What are some of the gaps in current research?  

We know that we have very powerful tools both within systemic and locoregional therapy for the treatment of mCRC, but we have not fully addressed the question of appropriate sequencing or personalization of treatment for patients. Systemic therapy trials generally examine the alteration of the biology of the disease, with survival as an endpoint. Once the complexities of tumor anatomy and morphology are introduced, it becomes difficult to randomize these systemic therapy trials. I would like to see more research focusing specifically on sequencing. 

There are also gaps in research surrounding certain biologies in colorectal carcinoma that have not been fully understood. Certain locoregional therapies have shown compelling therapeutic signals in these areas, such as colorectal carcinoma with right-sided primary cancer.​1,2​ Patients with right-sided primary cancer typically have a poor prognosis, but subset analysis in the SIRFLOX trial and FOXFIRE Global trials has shown that patients with right-sided cancer who receive resin Y-90 microspheres have a substantial improvement in overall survival. The mechanism is not known, but this is a clinical domain in which radioembolization could potentially improve survival.  

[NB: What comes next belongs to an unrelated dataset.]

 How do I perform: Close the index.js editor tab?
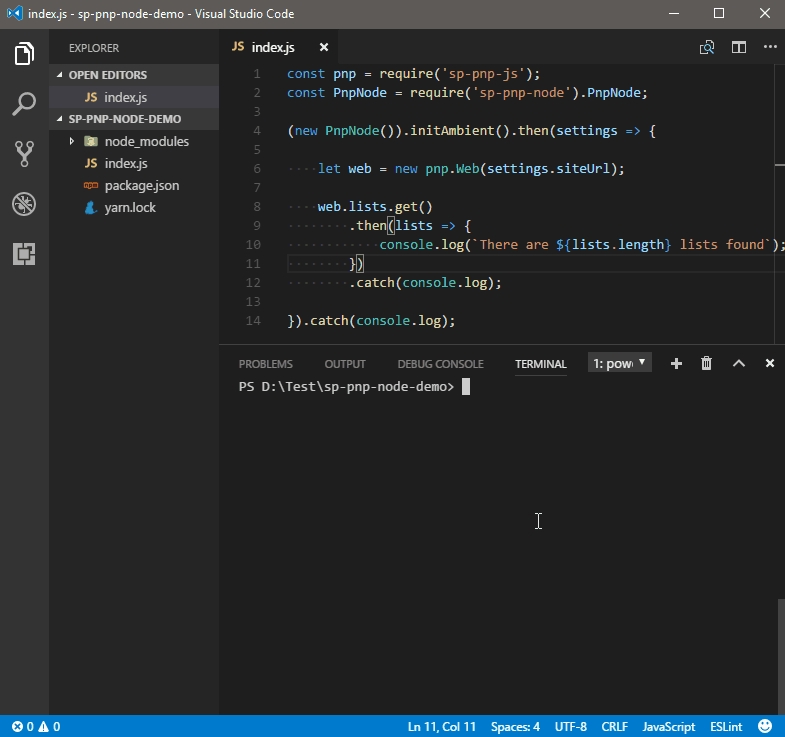[x=323, y=47]
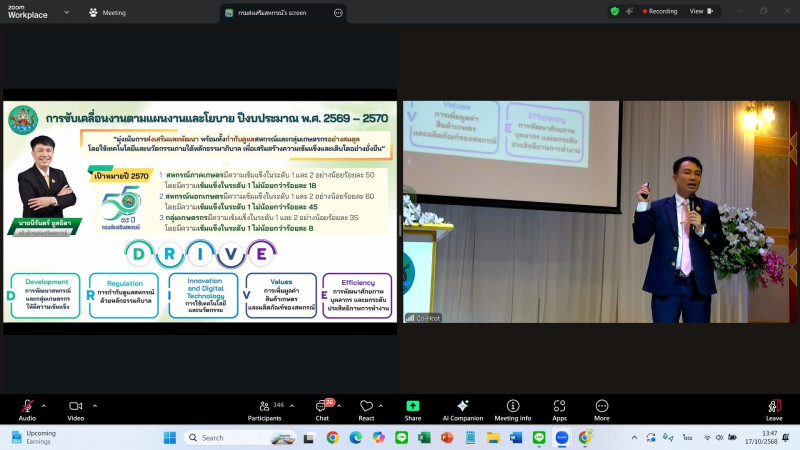The image size is (800, 450).
Task: Click the React heart icon
Action: (366, 408)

In the ablation field, more research is needed into which ablation technology to use. Radiofrequency ablation versus microwave ablation remains highly controversial, though a number of registries are underway to provide more data in this area. The COLLISION trial and the CIEMAR registry will be reporting data regarding ablation in coming years, and we look forward to those results. In the Y-90 field, the RESIN registry represents a real-world utilization of resin microspheres that has achieved recruitment of over 700 patients and is ongoing. The RESIN registry should be reporting within the next two years. 

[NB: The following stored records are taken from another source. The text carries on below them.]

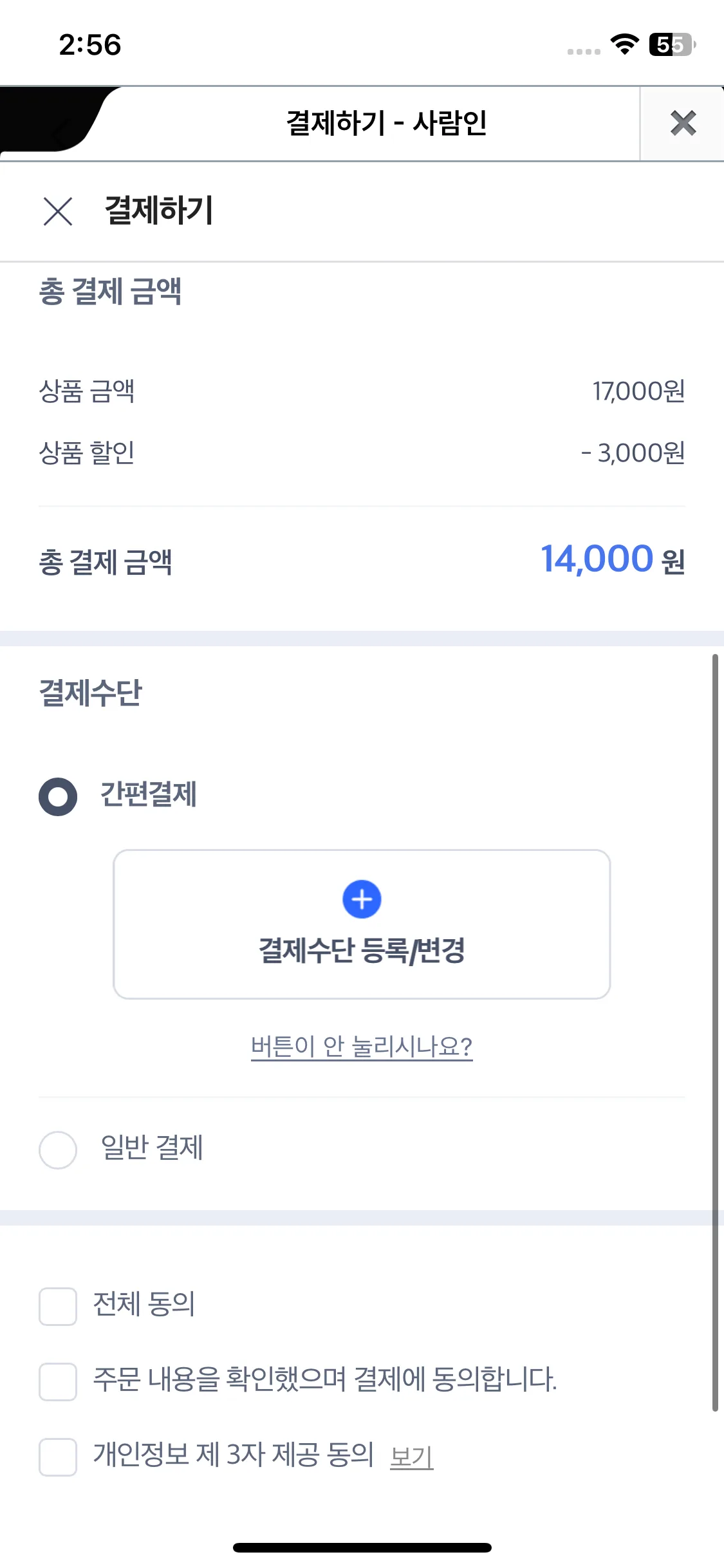Image resolution: width=724 pixels, height=1568 pixels.
Task: Click the vertical scrollbar on the right
Action: (x=715, y=1030)
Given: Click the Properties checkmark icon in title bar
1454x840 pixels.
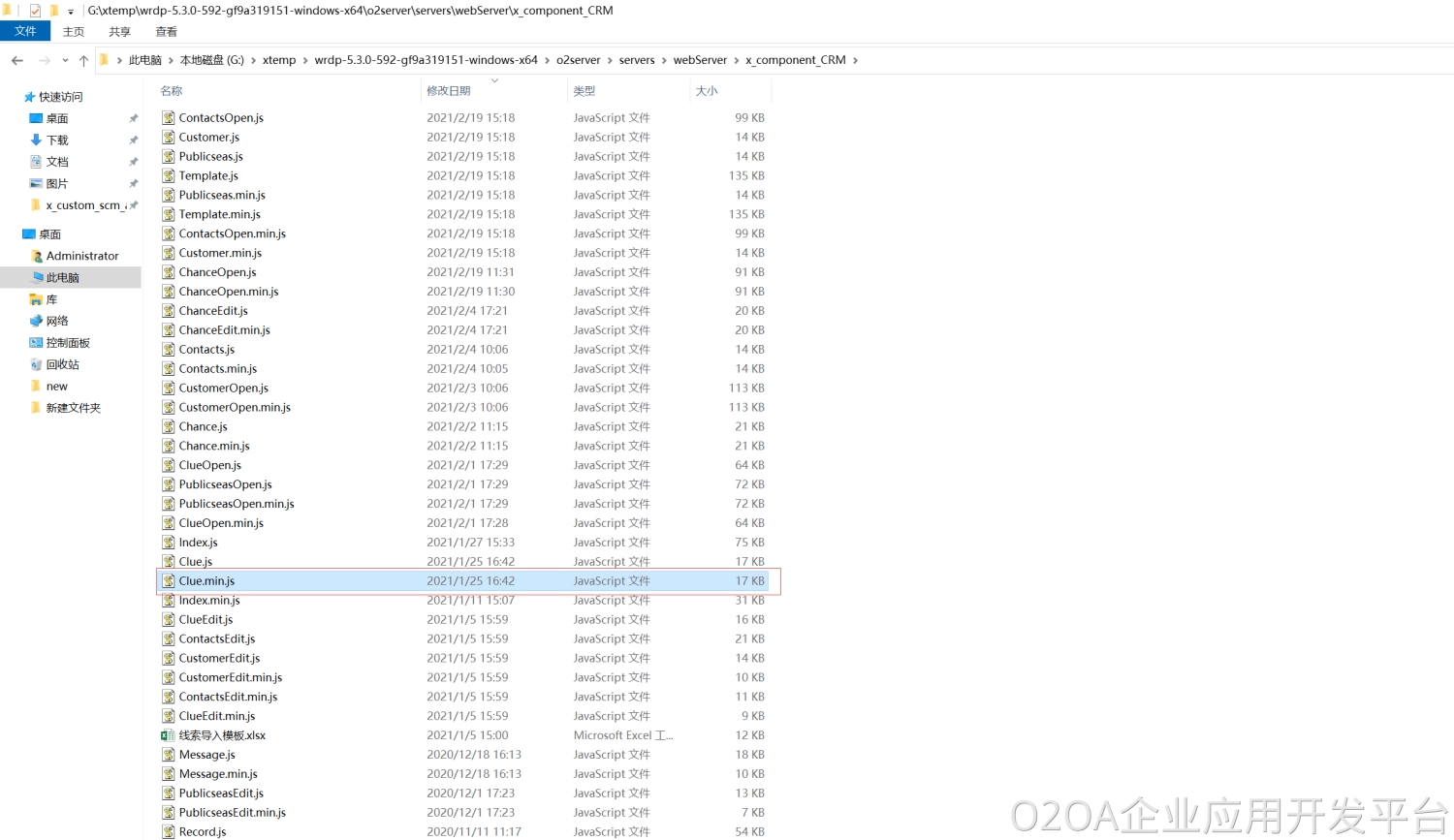Looking at the screenshot, I should coord(35,11).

Have you made any changes in your practice this year?  

I have made several major changes in my practice this year, based on the current literature and advances in treatment opportunities. For example, we have broadly adopted microwave ablation. The physics of microablation allow for a much larger ablation zone, and techniques such as image-guided splanchnic blocks have allowed us to minimize patient discomfort and perform the vast majority of these therapies under moderate sedation. Another change is that we have been using radiation lobectomy with Y-90 microspheres. In patients with portal vein thrombosis, a four-fold increase in survival in specific populations has been demonstrated when radiation lobectomy is used with Y-90 microspheres. Additionally, we have seen a resurgence in cisplatin-based cTACE with lipiodol due to the growing number of patients with progressive multicentric cholangiocarcinoma. 

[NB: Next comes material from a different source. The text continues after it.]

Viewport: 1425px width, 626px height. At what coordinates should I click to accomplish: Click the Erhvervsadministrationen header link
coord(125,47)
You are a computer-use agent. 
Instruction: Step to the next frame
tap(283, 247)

What are the main takeaways from your presentation? 

Locoregional therapy and the role of the interventional oncologist continues to grow. Despite some disappointing trial results within the past three years, we have fairly strong level-one evidence for the use of therapies such as ablation, and potentially Y-90, in the correct settings. With this growing body of data in mind, I think we should focus future research on the sequencing of therapy and the appropriateness of therapy. Upcoming registries and subset analyses should help us to better refine patient selection and thereby increase our likelihood of successful treatment.  


1. Gibbs P, Heinemann V, Sharma NK, et al. Effect of primary tumor side on survival outcomes in untreated patients with metastatic colorectal cancer when selective internal radiation therapy is added to chemotherapy: combined analysis of two randomized controlled studies. ​Clin Colorectal Cancer.​ 2018;17(4):e617-e629.

2. Garlipp B, Gibbs P, Van Hazel GA, et al. Secondary technical resectability of colorectal cancer liver metastases after chemotherapy with or without selective internal radiotherapy in the randomized SIRFLOX trial. ​Br J Surg. ​2019. doi:10.1002/bjs.11283. [Epub ahead of print].